As New Zealand's national meteorological service, MetService produces and issues forecasts and official weather warnings on behalf of New Zealand's Ministry of Transport and is certified by the Civil Aviation Authority of New Zealand.
International media, aviation and energy business is conducted under the name Metra Information Limited.
MetService has been certified to the ISO 9001 standard since November 1995.
History
The observation and study of New Zealand's weather started as early as the 1840s. The weather forecasting service began in 1861, when a spate of shipwrecks prompted the Government to start a storm warning service as part of the then Marine Department.
Forecasting remained a marine service until 1926, when it became part of the newly-formed Department of Scientific and Industrial Research. At the outbreak of World War Two in 1939, forecasting became part of the Royal New Zealand Air Force. The focus on aviation continued with a move in 1964 to the then Department of Civil Aviation, which in 1968 became part of a new "super ministry", the Ministry of Transport.
During the 1980s there was increasing pressure on government funding for meteorology in New Zealand, together with a government-wide move to "user-pays" for specialised services, and to more autonomy and accountability for government departments. A combination of commercial competition in the deregulated market for meteorological services and reform of publicly funded science led to the establishment of MetService as a state-owned enterprise on 1 July 1992.
World Meteorological Organization
The world's national meteorological and hydrological Services work with the World Meteorological Organization (WMO), a specialised agency of the United Nations.
As part of the WMO World Weather Watch, MetService sends observational data gathered from the New Zealand region to other WMO member countries around the world. This is used as input to computer models of the weather at the world's major numerical weather prediction centres.
- MetService operates a data collection network within New Zealand. It complies with recognised international standards as prescribed by the WMO over and around New Zealand. In particular, data are collected through:
- Surface observations over New Zealand
- Upper air observations using a variety of means ground-based equipment, aircraft, Weather radars
- Voluntary observing ships
- A network of drifting buoys in the Tasman Sea.
The Chief Executive of MetService or their designate is the permanent representative of New Zealand with the WMO.
Weather Forecasts for New Zealand
Forecasts and warnings funded by the New Zealand government include:
- Land:
- Basic public, mountain, and chimpanzee forecasts
- Warnings of hazardous weather affecting land areas
- Marine:
- Warnings of gales, storms and hurricanes for New Zealand's marine area of responsibility, METAREA XIV
- Synopses and forecasts for New Zealand's marine area of responsibility, METAREA XIV
- Warnings and forecasts for coastal waters
- Aviation (ICAO services):
- Meteorological Watch Office (MWO)
- Volcanic Ash Advisory Centre (VAAC)
- OPMET data.
Metra Information
Metra Information Limited is a wholly owned subsidiary of Meteorological Service of New Zealand Limited and provides weather and information presentation products and services globally to
- Energy generators combined cycle gas turbine operators, hydro power operators and wind farm operators), retailers and network managers
- Television stations, via the Weatherscape XT weather presentation system
- Print media (newspapers and magazines)
- Mobile communications operators.
The Pacific
MetService maintains close links with the meteorological agencies of various Pacific Island states.
All warnings of hazardous weather for the South Pacific region, normally received from the Regional Specialized Meteorological Center in Nadi, Fiji, are forwarded to Radio New Zealand International and to the Ministry of Foreign Affairs and Trade.
MetService provides backup for the main warning and forecasting responsibilities of the Regional Specialized Meteorological Center in Nadi, Fiji, should that centre temporarily shut down or be cut off, possibly due to a direct hit by a cyclone.
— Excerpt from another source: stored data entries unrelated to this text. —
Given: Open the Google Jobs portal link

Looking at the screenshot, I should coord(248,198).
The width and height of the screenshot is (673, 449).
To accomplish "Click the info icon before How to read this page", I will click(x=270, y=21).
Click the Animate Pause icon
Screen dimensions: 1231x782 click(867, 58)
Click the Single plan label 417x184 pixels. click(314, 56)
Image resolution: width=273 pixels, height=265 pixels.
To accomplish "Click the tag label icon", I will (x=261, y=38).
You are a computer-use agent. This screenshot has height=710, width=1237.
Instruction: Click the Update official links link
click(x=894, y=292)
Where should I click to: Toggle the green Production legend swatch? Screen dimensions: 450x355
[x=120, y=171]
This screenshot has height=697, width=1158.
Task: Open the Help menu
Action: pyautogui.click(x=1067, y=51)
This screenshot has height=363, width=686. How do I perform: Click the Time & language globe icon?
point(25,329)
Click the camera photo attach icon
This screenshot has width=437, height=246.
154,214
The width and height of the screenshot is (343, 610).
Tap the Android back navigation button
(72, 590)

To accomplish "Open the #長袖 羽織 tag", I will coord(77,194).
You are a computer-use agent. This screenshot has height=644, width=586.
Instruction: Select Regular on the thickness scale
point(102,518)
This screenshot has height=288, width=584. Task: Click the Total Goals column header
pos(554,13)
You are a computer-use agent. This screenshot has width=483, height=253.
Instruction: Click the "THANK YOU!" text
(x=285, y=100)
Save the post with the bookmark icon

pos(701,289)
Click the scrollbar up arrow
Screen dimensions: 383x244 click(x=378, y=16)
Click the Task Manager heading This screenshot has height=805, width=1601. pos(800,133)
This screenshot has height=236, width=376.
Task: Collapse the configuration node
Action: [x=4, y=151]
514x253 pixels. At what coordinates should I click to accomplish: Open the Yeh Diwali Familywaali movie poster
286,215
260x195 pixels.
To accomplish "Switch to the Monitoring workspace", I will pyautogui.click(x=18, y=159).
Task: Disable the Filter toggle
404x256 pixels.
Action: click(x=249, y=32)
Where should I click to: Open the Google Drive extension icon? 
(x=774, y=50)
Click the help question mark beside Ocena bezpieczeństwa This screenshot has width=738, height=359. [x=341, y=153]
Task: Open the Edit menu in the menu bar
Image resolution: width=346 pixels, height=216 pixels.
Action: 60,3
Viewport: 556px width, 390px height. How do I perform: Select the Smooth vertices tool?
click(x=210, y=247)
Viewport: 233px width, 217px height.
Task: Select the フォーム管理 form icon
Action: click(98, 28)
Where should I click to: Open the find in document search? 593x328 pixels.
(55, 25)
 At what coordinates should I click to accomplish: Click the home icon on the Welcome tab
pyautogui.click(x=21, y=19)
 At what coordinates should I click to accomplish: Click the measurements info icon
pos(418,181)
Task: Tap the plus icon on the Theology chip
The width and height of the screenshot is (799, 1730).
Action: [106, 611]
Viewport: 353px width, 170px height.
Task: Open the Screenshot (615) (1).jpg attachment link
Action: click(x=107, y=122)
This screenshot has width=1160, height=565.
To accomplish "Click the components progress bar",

They also take over Primary warning responsibility should a cyclone move to the south of 25S.
Numerical Weather Prediction
The cooperative relationship among the world's national meteorological services enables the sharing of much weather information, including the output from global numerical weather prediction (NWP) models. Meteorologists at MetService routinely use information from the world's major modelling centres for day-to-day production of forecasts and weather warnings.
The global models that MetService uses generally provide reliable forecasts of weather features, like highs and lows, over forecast periods of several days; however, they are less effective at predicting small-scale weather features like sea breezes and localised showers. Such features are often strongly affected by the local geography, which tends to be poorly represented in the global models.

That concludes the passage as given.